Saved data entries
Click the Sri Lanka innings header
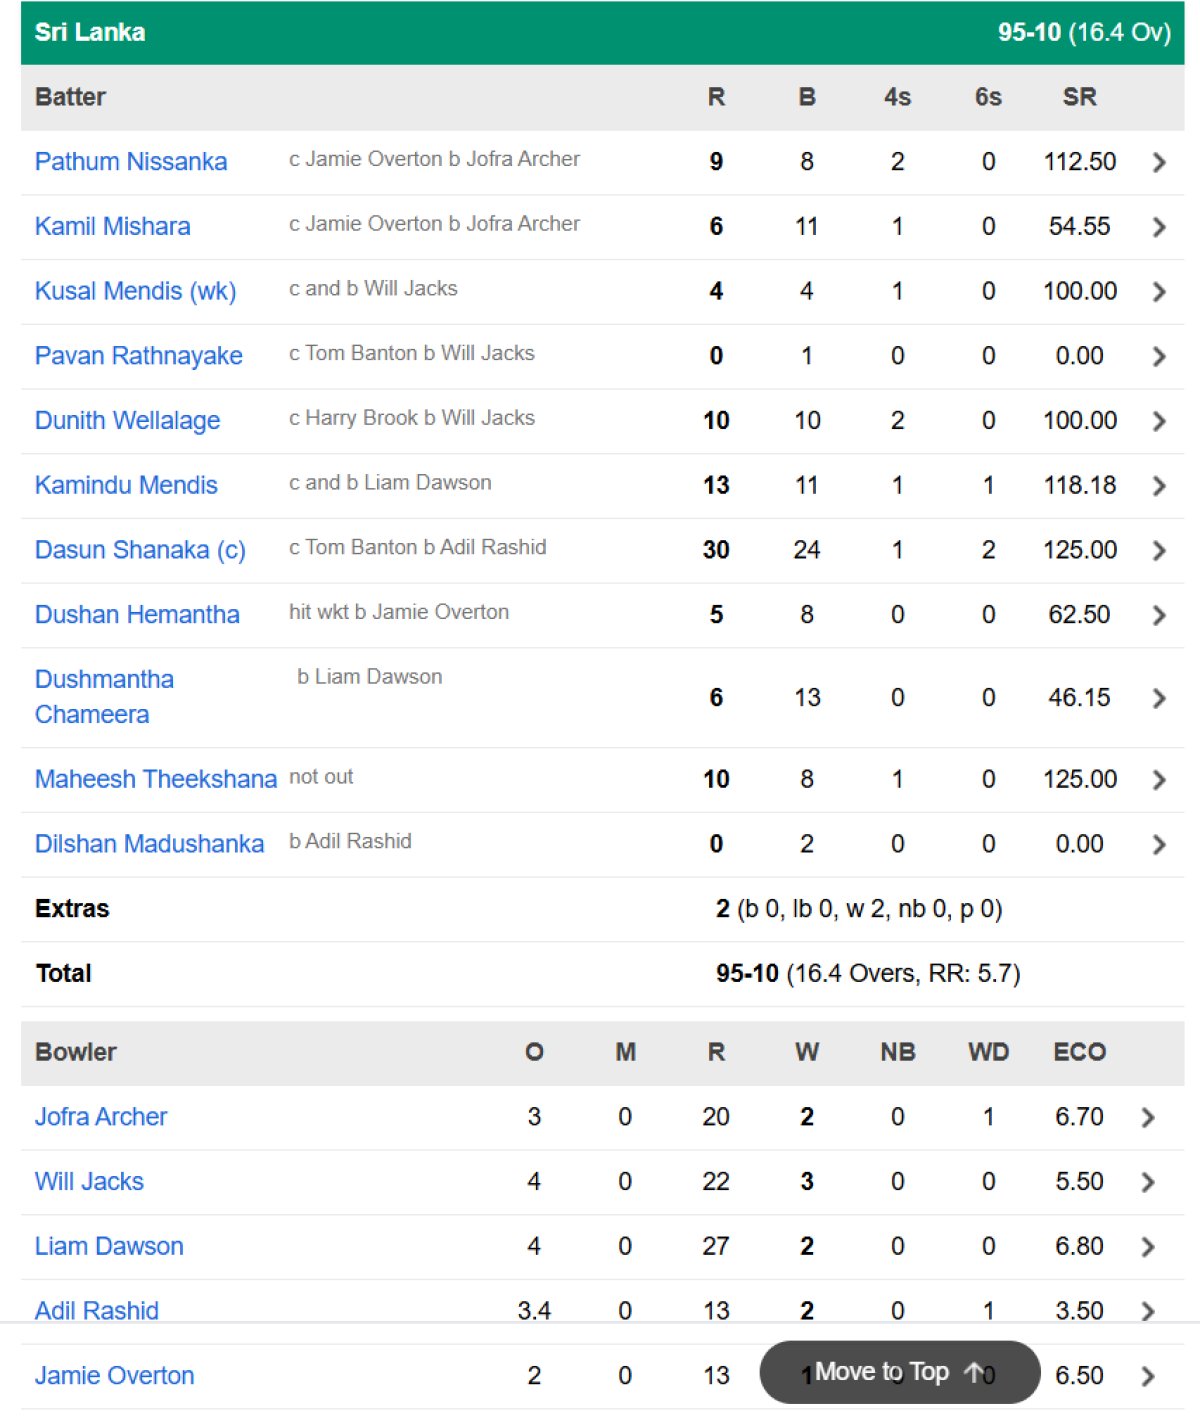Screen dimensions: 1200x1418 (90, 32)
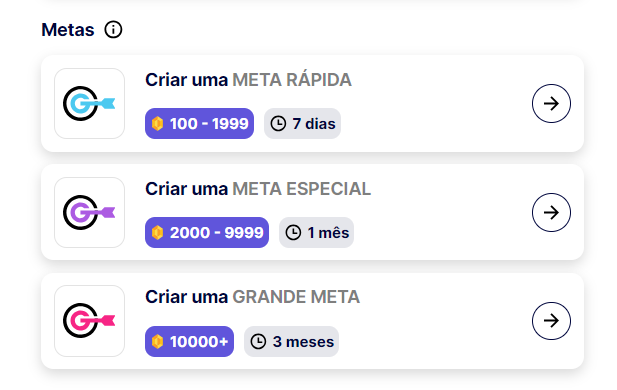Click the pink target icon for Grande Meta
Image resolution: width=617 pixels, height=390 pixels.
click(x=89, y=321)
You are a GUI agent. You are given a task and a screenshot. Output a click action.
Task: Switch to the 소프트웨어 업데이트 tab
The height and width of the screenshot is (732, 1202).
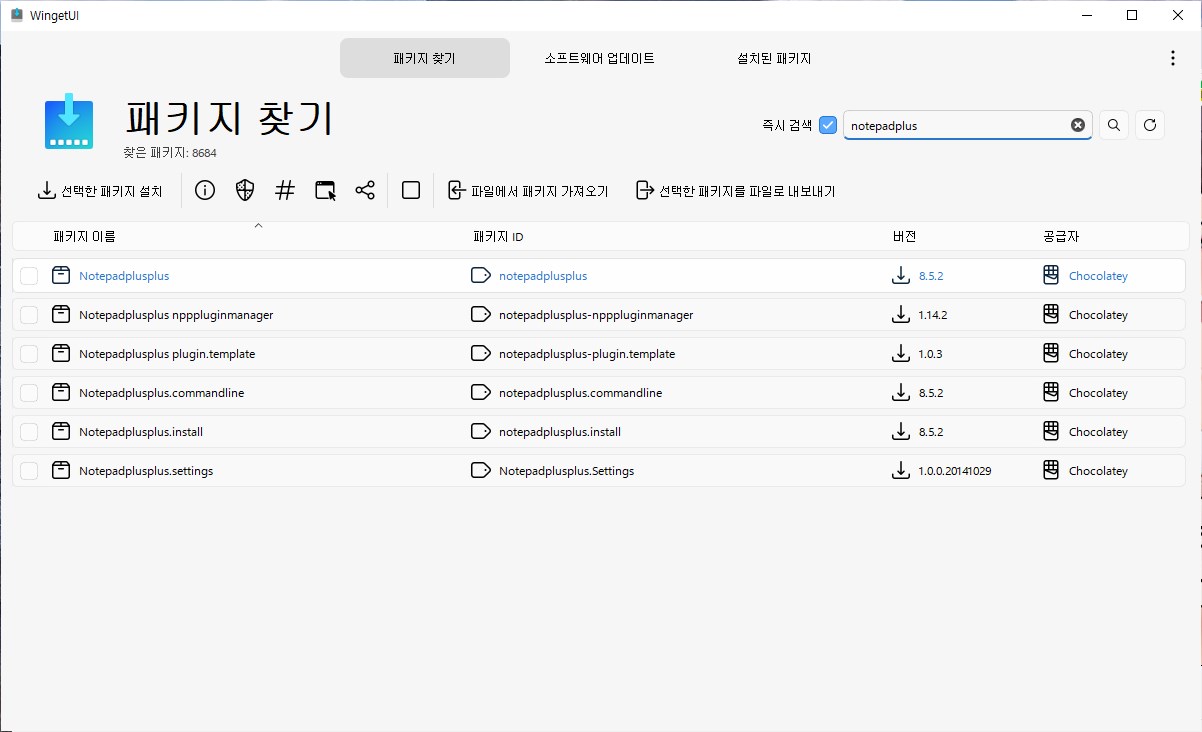(x=598, y=58)
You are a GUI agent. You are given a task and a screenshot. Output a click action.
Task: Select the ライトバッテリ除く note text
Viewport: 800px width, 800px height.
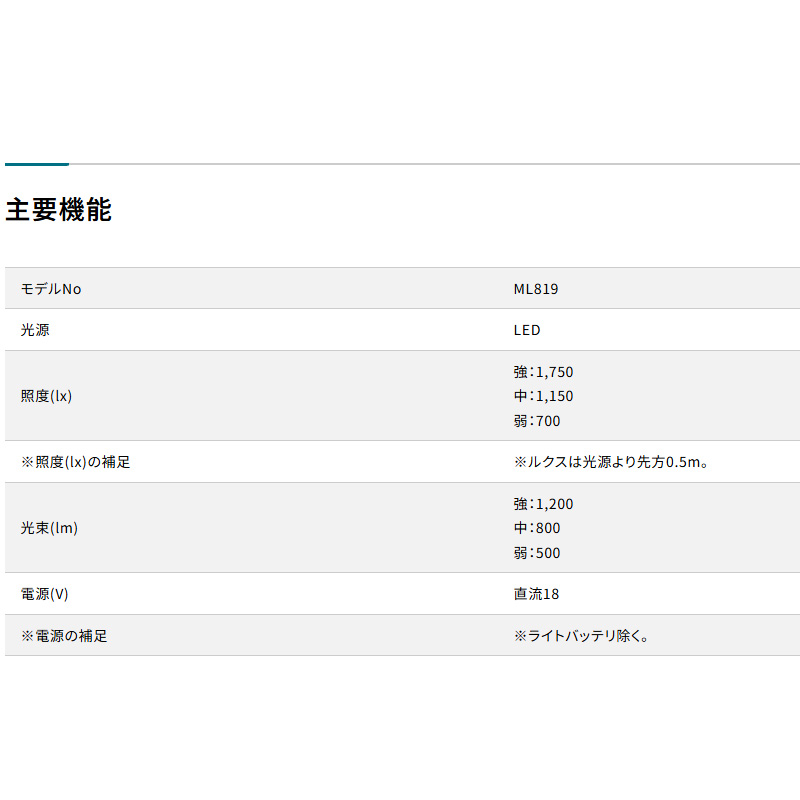[x=582, y=636]
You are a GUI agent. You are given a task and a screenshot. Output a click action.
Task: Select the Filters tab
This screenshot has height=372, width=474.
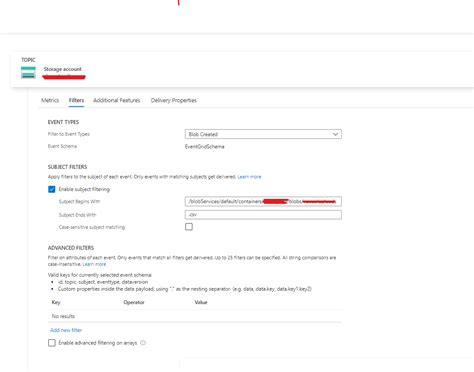pos(76,100)
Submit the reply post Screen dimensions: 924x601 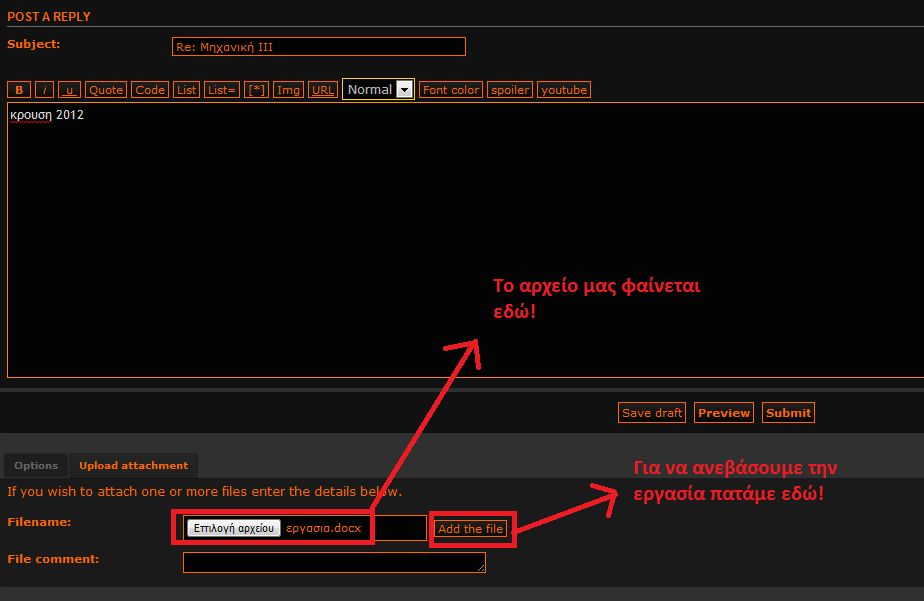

-- Activity --
Each line of the data that includes "Select" should be copied.

-- Solution to the exercise --
Task: Select the ライトバッテリ除く note text
Task: Select the Filters tab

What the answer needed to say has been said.